Always Running – How Zignal’s engineering team maintain our applications 24/7
Having immediate, real-time visibility of problems and bottlenecks in real time applications can be a challenge. At Zignal we’ve embraced observability and DevOps culture to ensure we’re both preventing and reacting to problems well before our customers see them.
The role of software engineers has changed significantly over recent years since the explosion in cloud computing and containerization. Customers now demand realtime products. This movement to continuous delivery has developed a DevOps culture among software engineers. We’re no longer just responsible for writing code and unit tests; we’re committed to owning what we build, from initial inception of an idea through to supporting what we’ve built in production.
We use a combination of metrics, health check scripts running continuously in AWS Lambdas, Datadog monitoring and PagerDuty to ensure we’re informed the split-second a problem is detected that could affect our customers in any way.
Getting paged by an automated system at 2 am can be daunting, especially when the message says a critical piece of the application — or a third-party webservice — isn’t responding. Will I be able to fix it? How will I fix it? Can I reach out to others for help if I need it? To ensure that no one is ever overwhelmed by the challenge at hand, we place multiple individuals on call at the same time, each with an expertise in different functional areas of the system. We also have engineering managers on call to help out with communication, triage and to provide additional support if needed.
Over time we’ve realized just how empowering and powerful having the engineering team own the app right through to production is. We all understand much more of our system and build with great tests, metrics and monitors at top of mind to ensure we’re armed with the information we need to avoid outages and minimize disruption for ourselves, our coworkers and above all our customers.

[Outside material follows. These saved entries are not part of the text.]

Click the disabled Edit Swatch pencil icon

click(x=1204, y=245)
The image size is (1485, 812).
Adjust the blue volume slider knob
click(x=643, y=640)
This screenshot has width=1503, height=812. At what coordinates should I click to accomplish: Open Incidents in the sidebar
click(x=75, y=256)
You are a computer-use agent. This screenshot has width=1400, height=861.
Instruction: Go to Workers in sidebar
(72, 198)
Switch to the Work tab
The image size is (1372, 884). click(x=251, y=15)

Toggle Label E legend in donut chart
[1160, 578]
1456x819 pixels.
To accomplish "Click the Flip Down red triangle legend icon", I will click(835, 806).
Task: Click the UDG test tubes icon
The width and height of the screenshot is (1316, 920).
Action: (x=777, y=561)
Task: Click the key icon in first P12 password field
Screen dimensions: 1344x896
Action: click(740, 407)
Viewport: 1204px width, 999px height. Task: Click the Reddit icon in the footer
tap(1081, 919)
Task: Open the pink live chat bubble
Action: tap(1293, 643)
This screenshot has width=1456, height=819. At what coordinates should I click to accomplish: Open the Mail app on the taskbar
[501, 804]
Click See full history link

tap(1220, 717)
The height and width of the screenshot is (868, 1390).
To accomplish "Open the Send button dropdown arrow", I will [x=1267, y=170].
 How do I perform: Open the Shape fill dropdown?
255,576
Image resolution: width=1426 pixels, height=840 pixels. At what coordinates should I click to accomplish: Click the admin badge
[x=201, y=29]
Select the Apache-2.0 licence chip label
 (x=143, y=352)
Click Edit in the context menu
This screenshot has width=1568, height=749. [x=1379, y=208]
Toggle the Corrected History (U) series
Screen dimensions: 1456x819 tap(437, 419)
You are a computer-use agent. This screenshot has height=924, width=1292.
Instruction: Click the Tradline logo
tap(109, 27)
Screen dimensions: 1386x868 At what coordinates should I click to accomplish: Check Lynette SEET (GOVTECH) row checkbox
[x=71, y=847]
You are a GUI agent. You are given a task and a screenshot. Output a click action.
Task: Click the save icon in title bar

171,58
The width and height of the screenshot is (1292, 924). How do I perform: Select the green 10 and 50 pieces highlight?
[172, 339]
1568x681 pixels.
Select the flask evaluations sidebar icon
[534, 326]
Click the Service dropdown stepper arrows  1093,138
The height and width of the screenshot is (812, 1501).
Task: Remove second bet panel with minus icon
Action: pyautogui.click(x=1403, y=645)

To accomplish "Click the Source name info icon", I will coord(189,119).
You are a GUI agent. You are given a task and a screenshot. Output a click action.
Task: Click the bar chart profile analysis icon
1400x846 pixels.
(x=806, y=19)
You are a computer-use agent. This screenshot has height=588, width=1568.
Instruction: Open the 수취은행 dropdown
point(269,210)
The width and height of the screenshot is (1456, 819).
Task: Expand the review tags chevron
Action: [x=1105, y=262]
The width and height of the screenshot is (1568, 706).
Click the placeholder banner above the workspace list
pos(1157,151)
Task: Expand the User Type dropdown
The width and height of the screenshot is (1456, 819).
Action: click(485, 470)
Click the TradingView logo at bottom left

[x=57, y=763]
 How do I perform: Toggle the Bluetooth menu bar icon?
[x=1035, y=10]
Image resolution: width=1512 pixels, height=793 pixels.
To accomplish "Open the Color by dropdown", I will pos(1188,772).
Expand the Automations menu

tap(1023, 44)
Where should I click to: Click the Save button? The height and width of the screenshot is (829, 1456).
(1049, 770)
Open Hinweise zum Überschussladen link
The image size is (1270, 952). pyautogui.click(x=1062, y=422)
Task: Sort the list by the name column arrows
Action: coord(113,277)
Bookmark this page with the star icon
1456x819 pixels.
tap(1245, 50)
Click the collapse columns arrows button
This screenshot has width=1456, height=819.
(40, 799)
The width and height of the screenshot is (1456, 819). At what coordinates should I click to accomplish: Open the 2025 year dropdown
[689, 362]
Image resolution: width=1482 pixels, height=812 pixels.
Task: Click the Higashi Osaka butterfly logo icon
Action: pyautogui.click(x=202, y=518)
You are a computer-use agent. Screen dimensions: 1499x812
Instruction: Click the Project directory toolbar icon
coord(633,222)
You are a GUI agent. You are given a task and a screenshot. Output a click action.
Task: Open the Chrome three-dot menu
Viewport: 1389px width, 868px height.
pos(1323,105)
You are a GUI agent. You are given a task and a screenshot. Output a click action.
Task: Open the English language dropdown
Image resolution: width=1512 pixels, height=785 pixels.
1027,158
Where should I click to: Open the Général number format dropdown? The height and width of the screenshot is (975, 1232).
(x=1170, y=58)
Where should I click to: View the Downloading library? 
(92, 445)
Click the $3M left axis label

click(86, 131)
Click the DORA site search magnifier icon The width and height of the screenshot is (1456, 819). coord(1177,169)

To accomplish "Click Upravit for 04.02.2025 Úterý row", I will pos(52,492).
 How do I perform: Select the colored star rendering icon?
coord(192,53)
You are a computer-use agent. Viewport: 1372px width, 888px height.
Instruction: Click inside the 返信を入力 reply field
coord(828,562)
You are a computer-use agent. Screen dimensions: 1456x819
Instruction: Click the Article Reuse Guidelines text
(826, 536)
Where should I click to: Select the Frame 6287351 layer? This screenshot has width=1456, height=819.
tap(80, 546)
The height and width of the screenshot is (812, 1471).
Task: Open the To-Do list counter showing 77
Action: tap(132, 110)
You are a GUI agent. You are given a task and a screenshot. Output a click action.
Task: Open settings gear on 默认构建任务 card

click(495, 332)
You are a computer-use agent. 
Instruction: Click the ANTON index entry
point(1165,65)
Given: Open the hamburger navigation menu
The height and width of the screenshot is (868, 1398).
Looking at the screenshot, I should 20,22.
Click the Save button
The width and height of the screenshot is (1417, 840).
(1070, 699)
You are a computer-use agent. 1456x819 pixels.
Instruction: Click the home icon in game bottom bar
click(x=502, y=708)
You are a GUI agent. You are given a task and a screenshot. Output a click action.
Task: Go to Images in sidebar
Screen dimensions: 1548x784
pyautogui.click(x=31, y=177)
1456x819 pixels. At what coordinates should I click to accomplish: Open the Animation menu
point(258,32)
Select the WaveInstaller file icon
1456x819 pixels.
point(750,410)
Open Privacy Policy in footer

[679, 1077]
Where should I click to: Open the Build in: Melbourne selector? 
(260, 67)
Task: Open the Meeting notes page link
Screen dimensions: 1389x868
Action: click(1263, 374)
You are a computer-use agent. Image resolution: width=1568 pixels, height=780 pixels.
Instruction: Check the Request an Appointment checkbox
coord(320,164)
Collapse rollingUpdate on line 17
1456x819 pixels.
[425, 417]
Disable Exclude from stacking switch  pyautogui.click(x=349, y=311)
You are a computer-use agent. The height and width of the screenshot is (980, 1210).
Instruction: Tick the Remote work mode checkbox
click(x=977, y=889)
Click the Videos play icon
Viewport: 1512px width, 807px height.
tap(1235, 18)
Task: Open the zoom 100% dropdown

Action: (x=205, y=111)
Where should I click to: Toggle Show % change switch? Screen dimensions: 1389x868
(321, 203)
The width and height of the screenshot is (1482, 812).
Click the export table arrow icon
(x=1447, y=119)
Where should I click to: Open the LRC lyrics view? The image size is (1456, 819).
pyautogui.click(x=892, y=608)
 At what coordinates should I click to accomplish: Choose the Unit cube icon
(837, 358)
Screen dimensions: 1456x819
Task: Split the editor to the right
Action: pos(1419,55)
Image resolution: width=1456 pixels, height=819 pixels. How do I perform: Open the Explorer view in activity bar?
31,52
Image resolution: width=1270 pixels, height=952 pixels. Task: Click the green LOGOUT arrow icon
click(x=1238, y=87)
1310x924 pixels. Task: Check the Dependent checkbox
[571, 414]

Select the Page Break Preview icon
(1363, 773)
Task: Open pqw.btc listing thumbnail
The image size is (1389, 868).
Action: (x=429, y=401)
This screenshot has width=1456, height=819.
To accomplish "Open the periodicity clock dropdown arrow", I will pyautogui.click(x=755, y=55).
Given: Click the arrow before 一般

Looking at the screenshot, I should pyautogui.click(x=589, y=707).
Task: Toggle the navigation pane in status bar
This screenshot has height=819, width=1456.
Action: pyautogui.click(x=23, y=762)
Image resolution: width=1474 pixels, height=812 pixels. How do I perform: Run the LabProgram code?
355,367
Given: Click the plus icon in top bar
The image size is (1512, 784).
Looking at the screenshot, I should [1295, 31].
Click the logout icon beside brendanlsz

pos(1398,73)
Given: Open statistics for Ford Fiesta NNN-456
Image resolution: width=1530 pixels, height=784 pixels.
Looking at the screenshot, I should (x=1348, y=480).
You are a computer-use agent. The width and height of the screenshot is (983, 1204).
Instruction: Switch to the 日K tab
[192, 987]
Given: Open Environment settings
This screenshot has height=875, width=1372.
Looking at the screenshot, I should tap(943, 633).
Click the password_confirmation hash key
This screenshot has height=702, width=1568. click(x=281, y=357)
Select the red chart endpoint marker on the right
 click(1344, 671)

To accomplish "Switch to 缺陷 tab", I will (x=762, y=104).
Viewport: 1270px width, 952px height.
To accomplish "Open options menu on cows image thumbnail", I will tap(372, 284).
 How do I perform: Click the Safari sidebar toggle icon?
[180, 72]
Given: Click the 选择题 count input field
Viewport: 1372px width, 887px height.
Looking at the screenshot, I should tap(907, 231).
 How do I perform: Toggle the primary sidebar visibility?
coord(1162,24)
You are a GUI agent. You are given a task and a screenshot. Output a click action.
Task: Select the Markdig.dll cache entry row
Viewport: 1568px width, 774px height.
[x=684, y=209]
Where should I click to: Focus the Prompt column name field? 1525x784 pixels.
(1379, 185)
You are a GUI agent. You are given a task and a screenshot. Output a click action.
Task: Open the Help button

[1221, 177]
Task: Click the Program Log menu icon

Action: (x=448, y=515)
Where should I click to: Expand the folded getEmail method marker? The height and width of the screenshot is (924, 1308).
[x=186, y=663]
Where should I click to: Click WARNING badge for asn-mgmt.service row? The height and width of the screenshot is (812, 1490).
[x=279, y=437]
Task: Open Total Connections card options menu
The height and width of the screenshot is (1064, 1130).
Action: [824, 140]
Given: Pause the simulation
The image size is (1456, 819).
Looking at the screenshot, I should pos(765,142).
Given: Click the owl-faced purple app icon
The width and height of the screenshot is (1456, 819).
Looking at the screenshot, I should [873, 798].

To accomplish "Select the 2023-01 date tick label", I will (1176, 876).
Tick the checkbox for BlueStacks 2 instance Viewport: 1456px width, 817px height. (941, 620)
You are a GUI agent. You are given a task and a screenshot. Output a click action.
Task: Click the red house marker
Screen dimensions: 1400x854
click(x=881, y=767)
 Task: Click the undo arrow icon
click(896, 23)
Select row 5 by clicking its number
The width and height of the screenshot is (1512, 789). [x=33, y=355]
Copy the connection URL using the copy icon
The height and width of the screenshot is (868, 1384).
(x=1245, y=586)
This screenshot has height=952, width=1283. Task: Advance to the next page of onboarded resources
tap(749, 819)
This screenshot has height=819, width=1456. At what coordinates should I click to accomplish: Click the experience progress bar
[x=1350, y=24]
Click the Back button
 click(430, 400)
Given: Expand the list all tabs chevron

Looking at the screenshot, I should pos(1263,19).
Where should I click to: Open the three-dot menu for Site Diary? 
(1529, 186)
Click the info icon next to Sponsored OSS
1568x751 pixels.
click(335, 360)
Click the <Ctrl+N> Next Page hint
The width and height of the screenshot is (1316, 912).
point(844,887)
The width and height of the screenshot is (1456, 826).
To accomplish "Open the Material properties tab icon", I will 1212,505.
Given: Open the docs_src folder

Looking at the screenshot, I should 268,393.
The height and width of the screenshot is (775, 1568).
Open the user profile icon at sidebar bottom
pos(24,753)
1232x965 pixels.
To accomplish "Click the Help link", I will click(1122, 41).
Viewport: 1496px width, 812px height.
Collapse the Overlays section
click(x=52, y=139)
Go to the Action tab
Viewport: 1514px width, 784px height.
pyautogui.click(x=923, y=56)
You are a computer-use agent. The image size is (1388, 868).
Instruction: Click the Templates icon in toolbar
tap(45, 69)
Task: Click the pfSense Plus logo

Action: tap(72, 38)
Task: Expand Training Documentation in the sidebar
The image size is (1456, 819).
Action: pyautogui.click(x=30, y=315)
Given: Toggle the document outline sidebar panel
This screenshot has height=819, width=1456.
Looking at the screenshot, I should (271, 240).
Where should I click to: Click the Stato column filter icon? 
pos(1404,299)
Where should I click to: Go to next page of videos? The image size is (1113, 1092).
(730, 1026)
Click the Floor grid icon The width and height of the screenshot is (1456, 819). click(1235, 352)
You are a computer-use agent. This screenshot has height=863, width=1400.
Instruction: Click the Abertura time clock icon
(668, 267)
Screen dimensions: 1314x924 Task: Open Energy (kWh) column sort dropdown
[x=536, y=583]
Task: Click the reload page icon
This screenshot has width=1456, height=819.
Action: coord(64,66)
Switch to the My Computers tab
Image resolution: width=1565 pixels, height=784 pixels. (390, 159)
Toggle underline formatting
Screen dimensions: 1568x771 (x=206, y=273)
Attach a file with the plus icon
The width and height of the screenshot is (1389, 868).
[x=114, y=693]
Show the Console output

The Zignal Labs platform engineering team powers the collection, enrichment and indexing of billions of news stories, videos, social media and broadcast clips using cutting edge big data technology. We’re proud of the fact that within split seconds of news stories/social media updates being published, they’re streamed to our Command Center, newsroom and dashboards in real time empowering our customers to discover trends and gain insights the second they occur.